Dal 24 dicembre, quando l'Etna ha ripreso la sua attività, nella parte nord-orientale della Sicilia si continua a "ballare" a causa delle frequenti scosse che nel giorno di Santo Stefano hanno raggiunto il loro picco, provocando danni e feriti.
Quello delle 3.19 del mattino del 26 dicembre infatti è stato per l'INGV, l'Istituto Nazionale di Geofisica e Vulcanologia, uno dei terremoti più potenti mai registrati nella zona e la causa scatenante è senza dubbio legata all'attività del vulcano.
Al terzo giorno di attività, a sud di Lavinaio, paesino in provincia di Catania, un violento sisma di magnitudo 4.8 ha fatto saltare fuori dal letto migliaia di persone.
La scossa è stata avvertita in quasi tutto il catanese, con parecchie abitazioni ed edifici danneggiati,a causa dell'epicentro molto superficiale, ad appena un chilometro sotto il livello del mare.
Il fenomeno ha interessato la faglia Fiandaca e a faglia di Pennisi, due delle strutture più meridionali del sistema tettonico delle Timpe, e per gli esperti gli scossoni delle scorsa notte potrebbero indicare l'apertura di una nuova bocca eruttiva.
Per Eugenio Privitera, direttore dell'INGC, infatti, si tratterebbe del «segnale che il vulcano ha accumulato molta energia che non riesce a trovare sfogo e cerca di farsi strada tra la roccia». Da qui le scosse e le colate di magma.

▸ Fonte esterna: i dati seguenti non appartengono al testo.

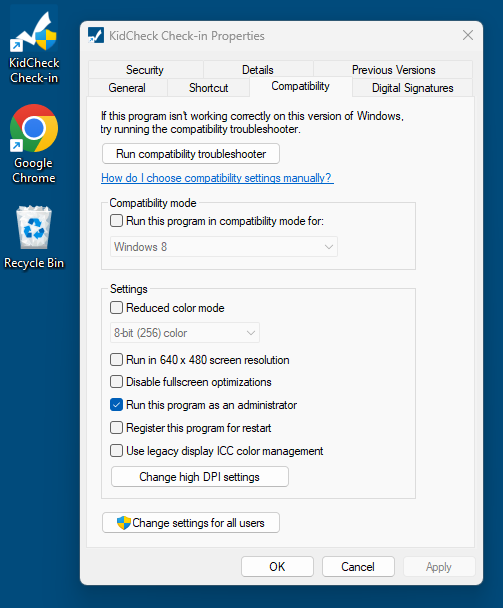
Task: Select the Google Chrome desktop shortcut
Action: [x=34, y=144]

Al momento comunque non pare esista un vero problema per la popolazione locale per quanto riguarda l'eruzione e la lava, ma vulcanologi e geologi stanno monitorando costantemente la situazione per mantenere sotto controllo l'attività sismica: l'Etna è ancora instabile e la terra continua a tremare, tanto che stamane si è aperta una faglia sulla strada di Aci Platani, frazione di Acireale.